Dataset records
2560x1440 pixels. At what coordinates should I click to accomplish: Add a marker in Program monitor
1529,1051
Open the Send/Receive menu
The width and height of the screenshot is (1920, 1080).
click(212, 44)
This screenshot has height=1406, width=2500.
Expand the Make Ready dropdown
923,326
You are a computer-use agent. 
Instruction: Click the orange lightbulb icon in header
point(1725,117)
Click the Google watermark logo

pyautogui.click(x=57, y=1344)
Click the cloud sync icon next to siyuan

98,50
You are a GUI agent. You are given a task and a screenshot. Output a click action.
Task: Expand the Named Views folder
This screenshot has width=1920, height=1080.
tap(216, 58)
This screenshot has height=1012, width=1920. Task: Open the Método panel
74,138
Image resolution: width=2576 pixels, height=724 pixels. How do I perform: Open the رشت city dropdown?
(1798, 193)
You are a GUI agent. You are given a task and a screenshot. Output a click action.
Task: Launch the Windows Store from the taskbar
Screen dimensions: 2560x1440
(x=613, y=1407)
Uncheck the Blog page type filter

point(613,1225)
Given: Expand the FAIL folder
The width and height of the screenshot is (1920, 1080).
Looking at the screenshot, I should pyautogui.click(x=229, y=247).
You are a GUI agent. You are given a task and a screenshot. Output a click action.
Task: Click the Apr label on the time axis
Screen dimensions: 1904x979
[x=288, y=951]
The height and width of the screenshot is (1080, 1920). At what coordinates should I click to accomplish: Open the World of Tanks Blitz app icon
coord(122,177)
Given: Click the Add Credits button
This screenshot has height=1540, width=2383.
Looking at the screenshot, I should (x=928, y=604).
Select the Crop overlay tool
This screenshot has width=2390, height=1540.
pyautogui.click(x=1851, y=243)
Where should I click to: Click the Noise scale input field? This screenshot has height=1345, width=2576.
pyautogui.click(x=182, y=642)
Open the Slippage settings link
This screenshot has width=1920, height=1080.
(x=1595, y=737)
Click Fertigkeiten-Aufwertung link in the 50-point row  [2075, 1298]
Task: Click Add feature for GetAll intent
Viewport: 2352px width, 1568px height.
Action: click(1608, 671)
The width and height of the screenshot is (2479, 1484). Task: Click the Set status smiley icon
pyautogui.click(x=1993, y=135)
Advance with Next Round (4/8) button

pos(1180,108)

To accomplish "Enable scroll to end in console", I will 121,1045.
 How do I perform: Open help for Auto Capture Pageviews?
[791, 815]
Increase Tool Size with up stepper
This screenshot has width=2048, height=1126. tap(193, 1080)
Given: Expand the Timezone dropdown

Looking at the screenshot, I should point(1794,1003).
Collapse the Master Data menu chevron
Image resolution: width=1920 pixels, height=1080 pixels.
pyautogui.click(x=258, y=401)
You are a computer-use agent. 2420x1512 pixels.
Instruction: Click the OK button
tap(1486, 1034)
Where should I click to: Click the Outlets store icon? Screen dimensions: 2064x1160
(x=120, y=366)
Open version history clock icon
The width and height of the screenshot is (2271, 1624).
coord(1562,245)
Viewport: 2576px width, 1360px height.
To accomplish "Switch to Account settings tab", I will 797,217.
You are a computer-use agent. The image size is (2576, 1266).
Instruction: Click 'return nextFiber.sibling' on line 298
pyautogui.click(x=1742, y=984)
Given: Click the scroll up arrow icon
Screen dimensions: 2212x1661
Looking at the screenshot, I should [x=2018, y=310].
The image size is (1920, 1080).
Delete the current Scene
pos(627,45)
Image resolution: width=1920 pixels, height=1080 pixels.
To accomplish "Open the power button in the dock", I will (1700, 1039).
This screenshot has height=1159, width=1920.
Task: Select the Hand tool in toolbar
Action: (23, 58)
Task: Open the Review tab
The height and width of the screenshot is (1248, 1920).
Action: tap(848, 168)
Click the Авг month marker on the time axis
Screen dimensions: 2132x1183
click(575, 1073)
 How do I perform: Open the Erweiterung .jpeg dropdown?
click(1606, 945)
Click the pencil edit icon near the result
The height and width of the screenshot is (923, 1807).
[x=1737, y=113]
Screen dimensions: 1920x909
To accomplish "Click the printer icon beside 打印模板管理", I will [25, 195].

Problem requirements
Return the lines beginning at the one that contains "Screen dimensions: 1920x909" and continuing through the last line of the data, exactly as they stand and without any others.

Answer to the exercise
Screen dimensions: 1920x909
To accomplish "Click the printer icon beside 打印模板管理", I will [25, 195].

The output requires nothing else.